Monday, July 18, 2005

take my dog's ... fleas

Remember that really cool ending to the inaugural issue of "Preludes and Nocturnes?" Dream has just escaped from Burgess' circle, and had his long-awaited confrontation with Alex. As it wraps up, he turns to Burgess and says, "But come, I have a gift for you, to repay you for your years of hospitality. I give you eternal waking."

I feel right now like Sandy has given us her own parting gift as a way of saying thank you for all the years of hospitality we extended to her. Despite a good flea bath, despite the Frontline advanced flea and tick protection, despite our use of flea collars, Sandy has left us a veritable menagerie of a dog's favorite pets.

Our house has fleas. Their eggs are in the carpet, and they keep hatching and getting onto us. I have a couple flea bites, Natasha has a couple more, Evangeline has some, and Rachel's legs look like so much raw meat. (I suspect that we had this problem growing up in Saunders Station too, since we had a dog there, but I assumed at the time, in youthful ignorance, that the bug bites were from mosquitoes.)

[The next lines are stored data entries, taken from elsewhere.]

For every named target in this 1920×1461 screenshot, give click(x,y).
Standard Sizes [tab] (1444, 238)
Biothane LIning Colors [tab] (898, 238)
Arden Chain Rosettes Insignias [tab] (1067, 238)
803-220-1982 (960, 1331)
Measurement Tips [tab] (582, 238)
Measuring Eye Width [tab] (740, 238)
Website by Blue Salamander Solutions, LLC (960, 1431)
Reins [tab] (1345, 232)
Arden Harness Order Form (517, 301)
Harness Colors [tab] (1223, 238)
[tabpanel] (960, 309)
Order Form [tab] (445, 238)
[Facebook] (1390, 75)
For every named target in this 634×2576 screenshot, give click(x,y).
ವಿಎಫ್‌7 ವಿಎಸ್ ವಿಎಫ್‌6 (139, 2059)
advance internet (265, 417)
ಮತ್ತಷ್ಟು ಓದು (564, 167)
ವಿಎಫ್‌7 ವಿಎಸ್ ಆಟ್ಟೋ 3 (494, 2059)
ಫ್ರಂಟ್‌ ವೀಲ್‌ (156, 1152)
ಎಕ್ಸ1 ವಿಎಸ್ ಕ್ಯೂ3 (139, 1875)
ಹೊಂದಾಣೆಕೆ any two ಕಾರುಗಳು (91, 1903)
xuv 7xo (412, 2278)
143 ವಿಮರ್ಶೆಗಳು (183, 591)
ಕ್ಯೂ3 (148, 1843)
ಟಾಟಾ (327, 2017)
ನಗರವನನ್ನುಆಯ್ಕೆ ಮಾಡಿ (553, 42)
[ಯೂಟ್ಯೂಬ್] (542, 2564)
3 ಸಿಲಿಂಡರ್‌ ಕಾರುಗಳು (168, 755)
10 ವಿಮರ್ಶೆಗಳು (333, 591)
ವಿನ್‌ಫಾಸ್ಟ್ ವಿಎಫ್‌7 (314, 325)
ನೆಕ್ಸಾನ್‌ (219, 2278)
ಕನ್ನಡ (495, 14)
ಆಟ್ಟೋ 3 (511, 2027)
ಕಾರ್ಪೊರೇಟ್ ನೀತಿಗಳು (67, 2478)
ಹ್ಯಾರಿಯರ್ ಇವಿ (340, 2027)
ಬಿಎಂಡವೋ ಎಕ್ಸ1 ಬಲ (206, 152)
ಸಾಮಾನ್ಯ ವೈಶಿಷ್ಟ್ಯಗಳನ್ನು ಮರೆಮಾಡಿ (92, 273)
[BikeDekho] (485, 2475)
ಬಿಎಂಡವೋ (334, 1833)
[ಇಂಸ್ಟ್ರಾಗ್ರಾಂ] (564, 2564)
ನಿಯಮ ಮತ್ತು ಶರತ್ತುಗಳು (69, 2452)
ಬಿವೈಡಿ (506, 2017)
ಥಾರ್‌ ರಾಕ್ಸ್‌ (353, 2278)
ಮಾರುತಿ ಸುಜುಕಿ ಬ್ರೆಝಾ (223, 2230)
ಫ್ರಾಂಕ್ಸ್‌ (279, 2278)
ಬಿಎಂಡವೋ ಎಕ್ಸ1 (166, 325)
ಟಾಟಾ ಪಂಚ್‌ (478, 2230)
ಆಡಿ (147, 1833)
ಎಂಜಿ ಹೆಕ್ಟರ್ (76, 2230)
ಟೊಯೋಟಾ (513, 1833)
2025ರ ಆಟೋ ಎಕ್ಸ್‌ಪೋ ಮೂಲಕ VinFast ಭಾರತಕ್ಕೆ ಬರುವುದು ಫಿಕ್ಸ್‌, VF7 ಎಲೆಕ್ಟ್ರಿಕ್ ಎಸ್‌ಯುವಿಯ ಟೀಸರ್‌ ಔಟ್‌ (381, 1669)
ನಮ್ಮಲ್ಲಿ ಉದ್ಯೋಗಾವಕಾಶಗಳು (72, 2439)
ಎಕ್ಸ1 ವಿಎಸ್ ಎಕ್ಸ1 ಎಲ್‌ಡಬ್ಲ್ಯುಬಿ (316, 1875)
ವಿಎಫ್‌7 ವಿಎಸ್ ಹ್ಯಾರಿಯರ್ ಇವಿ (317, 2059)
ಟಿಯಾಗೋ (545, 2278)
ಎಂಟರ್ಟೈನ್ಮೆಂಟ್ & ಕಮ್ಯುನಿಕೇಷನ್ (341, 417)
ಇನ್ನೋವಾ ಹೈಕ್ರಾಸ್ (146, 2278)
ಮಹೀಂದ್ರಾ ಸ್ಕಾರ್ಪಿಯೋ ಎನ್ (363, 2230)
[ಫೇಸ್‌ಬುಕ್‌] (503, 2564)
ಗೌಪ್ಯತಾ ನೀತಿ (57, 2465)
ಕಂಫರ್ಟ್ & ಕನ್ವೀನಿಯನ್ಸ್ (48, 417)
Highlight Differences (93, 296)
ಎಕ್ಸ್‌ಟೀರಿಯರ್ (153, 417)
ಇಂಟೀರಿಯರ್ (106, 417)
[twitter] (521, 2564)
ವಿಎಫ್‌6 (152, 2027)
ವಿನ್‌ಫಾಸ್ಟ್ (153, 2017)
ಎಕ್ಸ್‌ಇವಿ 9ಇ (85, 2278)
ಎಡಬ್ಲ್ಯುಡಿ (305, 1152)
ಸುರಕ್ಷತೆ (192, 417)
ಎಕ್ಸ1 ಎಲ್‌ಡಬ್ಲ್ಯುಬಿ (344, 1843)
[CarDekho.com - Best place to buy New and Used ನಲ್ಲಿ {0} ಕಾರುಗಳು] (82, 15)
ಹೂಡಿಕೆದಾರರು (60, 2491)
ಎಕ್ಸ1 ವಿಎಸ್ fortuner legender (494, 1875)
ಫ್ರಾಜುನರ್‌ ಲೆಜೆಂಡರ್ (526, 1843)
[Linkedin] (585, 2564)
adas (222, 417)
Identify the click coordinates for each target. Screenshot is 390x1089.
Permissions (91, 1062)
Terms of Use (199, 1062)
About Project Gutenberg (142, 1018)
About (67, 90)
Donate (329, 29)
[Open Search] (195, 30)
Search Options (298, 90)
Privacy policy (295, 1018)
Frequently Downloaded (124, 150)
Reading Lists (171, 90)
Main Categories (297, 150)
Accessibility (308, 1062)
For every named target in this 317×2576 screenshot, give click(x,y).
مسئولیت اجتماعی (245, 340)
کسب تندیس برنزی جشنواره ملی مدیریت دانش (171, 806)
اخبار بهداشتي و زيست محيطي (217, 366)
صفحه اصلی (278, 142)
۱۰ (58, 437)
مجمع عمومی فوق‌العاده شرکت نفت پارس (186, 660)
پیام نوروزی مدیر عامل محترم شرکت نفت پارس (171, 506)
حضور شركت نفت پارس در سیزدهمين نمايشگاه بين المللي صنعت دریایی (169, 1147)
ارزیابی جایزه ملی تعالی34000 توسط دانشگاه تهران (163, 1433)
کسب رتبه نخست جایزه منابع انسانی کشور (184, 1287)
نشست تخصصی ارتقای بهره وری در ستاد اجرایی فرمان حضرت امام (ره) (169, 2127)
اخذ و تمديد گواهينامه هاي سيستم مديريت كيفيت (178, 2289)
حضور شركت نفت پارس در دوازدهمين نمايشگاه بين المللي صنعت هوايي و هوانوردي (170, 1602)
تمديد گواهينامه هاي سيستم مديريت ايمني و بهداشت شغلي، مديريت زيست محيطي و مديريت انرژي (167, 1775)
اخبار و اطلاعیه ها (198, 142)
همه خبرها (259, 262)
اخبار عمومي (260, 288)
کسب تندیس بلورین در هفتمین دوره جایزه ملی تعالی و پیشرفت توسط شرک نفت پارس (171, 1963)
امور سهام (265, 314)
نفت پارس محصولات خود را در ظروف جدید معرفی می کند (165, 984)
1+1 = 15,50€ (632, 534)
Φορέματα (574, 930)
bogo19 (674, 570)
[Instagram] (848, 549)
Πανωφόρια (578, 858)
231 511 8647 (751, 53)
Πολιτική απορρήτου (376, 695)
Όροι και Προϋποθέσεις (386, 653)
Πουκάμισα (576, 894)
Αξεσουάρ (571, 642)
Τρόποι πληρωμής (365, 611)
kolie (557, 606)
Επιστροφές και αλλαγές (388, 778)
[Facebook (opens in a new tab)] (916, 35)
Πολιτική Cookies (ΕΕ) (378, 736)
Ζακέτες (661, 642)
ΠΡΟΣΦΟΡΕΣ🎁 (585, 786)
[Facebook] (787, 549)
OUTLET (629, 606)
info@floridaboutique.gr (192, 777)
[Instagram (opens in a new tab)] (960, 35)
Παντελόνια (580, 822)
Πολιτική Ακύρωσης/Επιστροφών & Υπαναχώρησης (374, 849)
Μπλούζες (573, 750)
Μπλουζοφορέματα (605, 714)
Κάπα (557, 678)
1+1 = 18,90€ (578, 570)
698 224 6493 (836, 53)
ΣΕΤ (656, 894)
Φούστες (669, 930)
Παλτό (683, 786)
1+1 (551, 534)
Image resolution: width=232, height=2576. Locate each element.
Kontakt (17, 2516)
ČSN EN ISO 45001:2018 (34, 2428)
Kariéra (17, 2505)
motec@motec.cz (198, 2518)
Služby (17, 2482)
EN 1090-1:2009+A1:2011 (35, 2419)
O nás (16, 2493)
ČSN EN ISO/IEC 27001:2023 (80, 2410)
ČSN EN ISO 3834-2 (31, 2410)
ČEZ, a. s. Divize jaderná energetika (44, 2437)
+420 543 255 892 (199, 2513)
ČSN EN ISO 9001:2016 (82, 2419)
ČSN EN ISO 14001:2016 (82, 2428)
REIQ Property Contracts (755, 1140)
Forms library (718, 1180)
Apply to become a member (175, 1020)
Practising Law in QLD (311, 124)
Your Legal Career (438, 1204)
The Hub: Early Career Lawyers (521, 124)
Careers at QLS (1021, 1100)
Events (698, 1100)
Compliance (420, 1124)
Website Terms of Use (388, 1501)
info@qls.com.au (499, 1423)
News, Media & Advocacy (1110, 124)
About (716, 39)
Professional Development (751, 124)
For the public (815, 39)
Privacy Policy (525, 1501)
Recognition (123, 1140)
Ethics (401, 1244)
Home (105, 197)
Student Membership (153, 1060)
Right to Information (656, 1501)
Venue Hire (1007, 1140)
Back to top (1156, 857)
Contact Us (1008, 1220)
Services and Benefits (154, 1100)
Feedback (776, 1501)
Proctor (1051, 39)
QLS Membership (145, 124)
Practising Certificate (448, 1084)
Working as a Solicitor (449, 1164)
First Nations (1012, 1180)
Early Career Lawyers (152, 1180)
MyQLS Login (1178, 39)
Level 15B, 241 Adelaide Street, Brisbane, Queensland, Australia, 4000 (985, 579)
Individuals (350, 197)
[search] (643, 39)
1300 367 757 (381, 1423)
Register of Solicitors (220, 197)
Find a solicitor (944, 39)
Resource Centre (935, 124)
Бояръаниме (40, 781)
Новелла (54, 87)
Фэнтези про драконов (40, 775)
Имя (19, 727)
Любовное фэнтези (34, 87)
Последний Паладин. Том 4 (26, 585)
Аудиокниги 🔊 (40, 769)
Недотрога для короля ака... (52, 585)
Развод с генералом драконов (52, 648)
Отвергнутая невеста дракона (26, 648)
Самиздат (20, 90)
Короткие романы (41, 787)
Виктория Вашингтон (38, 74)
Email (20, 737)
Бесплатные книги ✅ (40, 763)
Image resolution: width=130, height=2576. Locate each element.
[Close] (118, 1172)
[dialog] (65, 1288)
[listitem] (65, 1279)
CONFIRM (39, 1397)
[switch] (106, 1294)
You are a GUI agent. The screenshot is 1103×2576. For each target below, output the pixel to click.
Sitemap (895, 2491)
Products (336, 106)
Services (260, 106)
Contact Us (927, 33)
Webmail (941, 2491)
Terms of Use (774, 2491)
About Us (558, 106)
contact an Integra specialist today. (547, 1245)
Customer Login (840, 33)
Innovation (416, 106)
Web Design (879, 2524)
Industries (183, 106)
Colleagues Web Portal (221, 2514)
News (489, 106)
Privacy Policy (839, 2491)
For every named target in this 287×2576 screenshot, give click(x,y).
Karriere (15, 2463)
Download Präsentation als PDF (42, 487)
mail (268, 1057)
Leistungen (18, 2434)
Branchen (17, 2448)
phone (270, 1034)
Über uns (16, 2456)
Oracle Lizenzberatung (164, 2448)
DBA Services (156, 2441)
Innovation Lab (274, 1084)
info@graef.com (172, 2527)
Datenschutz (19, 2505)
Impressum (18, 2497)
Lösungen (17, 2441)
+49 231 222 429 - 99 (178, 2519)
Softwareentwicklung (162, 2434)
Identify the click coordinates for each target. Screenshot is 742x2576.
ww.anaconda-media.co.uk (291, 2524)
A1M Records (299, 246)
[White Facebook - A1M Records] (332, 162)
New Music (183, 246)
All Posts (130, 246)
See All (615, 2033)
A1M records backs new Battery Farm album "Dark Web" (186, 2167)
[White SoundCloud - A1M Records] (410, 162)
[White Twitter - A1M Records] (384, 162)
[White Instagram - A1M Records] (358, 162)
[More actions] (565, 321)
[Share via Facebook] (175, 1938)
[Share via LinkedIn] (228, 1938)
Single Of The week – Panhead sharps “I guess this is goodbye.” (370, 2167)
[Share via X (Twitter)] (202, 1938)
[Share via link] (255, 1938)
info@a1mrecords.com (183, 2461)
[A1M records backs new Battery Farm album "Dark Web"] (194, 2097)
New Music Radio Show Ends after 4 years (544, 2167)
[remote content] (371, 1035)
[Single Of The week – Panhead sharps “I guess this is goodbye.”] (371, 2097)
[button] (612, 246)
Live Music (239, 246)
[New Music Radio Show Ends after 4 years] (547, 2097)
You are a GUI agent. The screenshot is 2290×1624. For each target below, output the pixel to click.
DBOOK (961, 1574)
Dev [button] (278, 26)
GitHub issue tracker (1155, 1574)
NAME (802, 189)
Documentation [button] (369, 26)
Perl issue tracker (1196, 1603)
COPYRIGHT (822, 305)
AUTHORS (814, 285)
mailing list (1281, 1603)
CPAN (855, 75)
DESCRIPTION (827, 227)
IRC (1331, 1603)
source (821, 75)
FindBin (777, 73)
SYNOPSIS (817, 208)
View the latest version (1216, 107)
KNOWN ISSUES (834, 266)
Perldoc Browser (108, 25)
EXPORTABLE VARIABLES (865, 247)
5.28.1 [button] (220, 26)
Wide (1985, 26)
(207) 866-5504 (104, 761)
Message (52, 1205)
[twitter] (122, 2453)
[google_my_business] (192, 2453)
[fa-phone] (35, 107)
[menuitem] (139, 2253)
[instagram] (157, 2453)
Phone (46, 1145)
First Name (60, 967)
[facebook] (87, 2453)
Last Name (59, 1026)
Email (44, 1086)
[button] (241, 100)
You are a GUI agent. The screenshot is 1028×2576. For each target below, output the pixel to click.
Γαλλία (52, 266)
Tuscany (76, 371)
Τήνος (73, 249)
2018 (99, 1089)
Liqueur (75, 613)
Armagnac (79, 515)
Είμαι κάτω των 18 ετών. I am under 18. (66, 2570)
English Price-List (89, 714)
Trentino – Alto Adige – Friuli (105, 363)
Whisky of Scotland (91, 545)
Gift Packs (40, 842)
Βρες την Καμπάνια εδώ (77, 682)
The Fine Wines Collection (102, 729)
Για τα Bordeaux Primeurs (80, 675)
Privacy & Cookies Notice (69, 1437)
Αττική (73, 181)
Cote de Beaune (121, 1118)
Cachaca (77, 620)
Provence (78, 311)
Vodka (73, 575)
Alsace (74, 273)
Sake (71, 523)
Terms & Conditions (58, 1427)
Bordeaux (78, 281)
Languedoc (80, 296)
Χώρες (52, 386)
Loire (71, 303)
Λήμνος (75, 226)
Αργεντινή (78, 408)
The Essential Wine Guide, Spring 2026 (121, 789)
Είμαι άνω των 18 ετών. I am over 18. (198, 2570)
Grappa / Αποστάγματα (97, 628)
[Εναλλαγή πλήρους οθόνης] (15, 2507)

What to do? I don't want to bomb the place, because the toxins in flea poison can be even worse than the fleas themselves, but the things are bloody near impossible to vacuum up. I can get beneficial nematodes to treat the lawn with, and I suspect I will, though the ladybugs we have naturally are already working on the problem out there, I'm sure.

Earlier today, I made up a boric acid mixture and walked through the house, sprinkling it on the carpet. Boric acid is less toxic to humans than table salt is, and not very irritating either, but it does have the effect of acting as a desiccant, which means it should kill the flea larvae before they can hatch.